:: To be done ::
Put each line from the start of the records down to the line containing "Action: [706, 312]" into a JSON list of strings, one string per line, with blank lines skipped. Leave the pictures out of the answer.

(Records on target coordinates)

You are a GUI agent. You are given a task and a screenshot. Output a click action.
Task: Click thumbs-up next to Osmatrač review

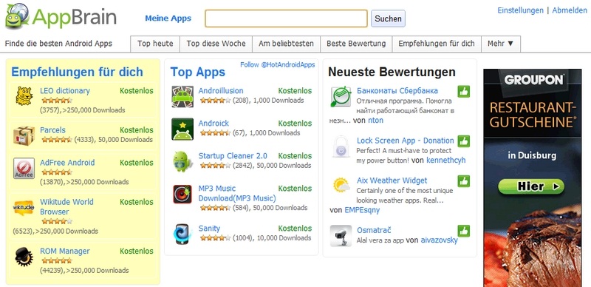click(x=464, y=231)
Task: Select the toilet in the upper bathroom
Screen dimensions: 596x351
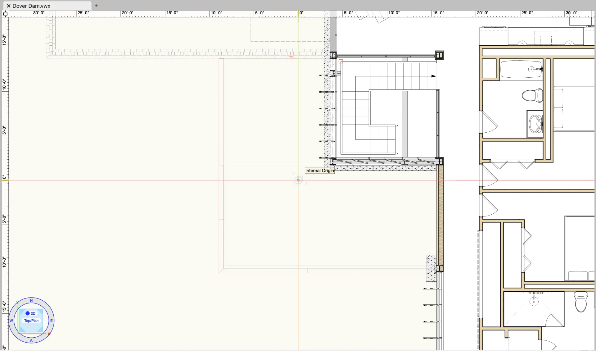Action: pos(532,95)
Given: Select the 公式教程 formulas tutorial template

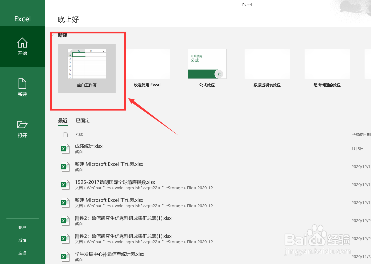Looking at the screenshot, I should 207,64.
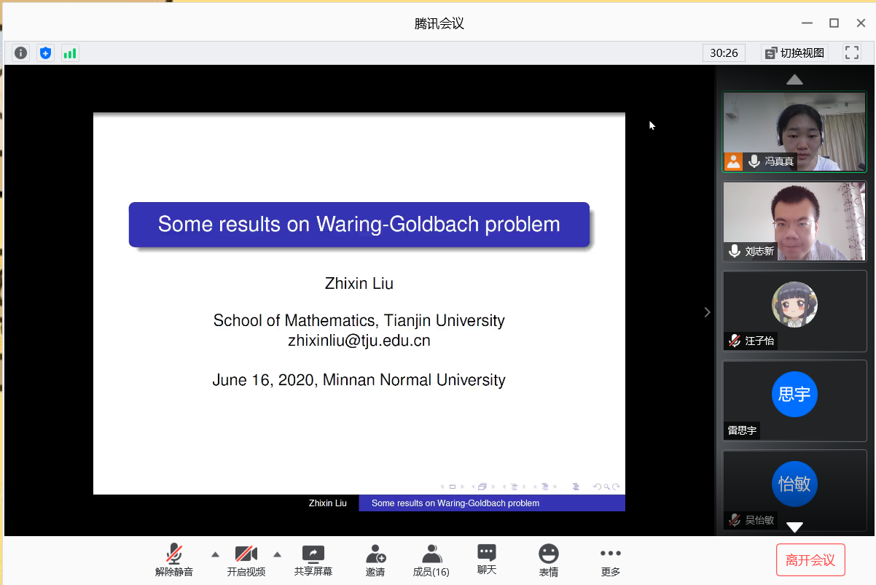
Task: Collapse the participant video sidebar
Action: [706, 312]
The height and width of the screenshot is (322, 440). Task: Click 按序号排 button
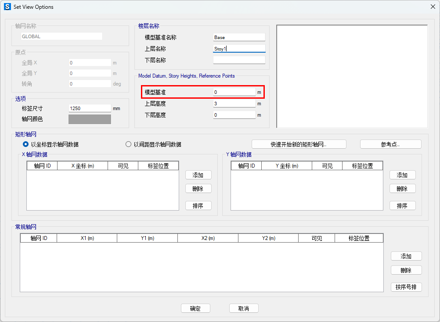[406, 287]
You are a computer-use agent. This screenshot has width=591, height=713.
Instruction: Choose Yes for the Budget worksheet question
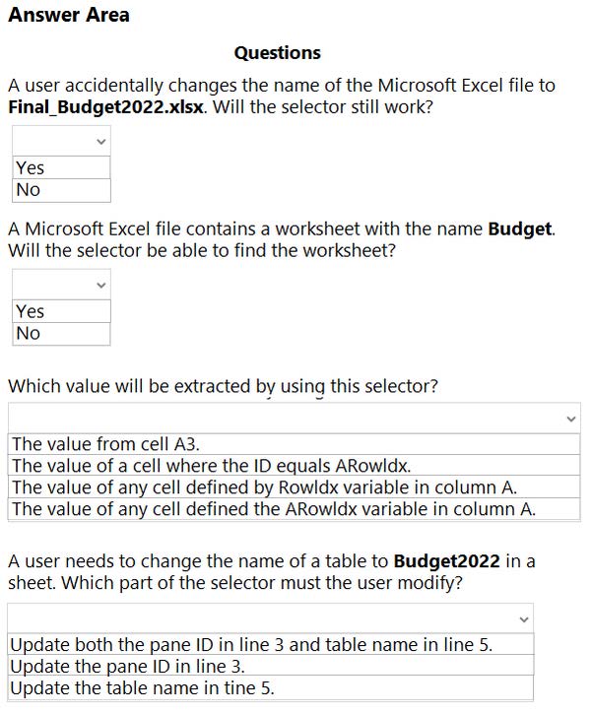click(61, 311)
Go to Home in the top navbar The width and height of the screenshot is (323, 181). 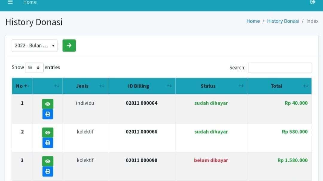[30, 2]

:: Full answer ::
[
  "You are a GUI agent. You are given a task and a screenshot. Output a click action.",
  "Task: Click thumbs-up next to Osmatrač review",
  "click(x=464, y=231)",
  "Task: Select the toilet in the upper bathroom",
  "Screen dimensions: 596x351",
  "Action: pos(532,95)",
  "Given: Select the 公式教程 formulas tutorial template",
  "Looking at the screenshot, I should 207,64.",
  "Task: Collapse the participant video sidebar",
  "Action: [706, 312]"
]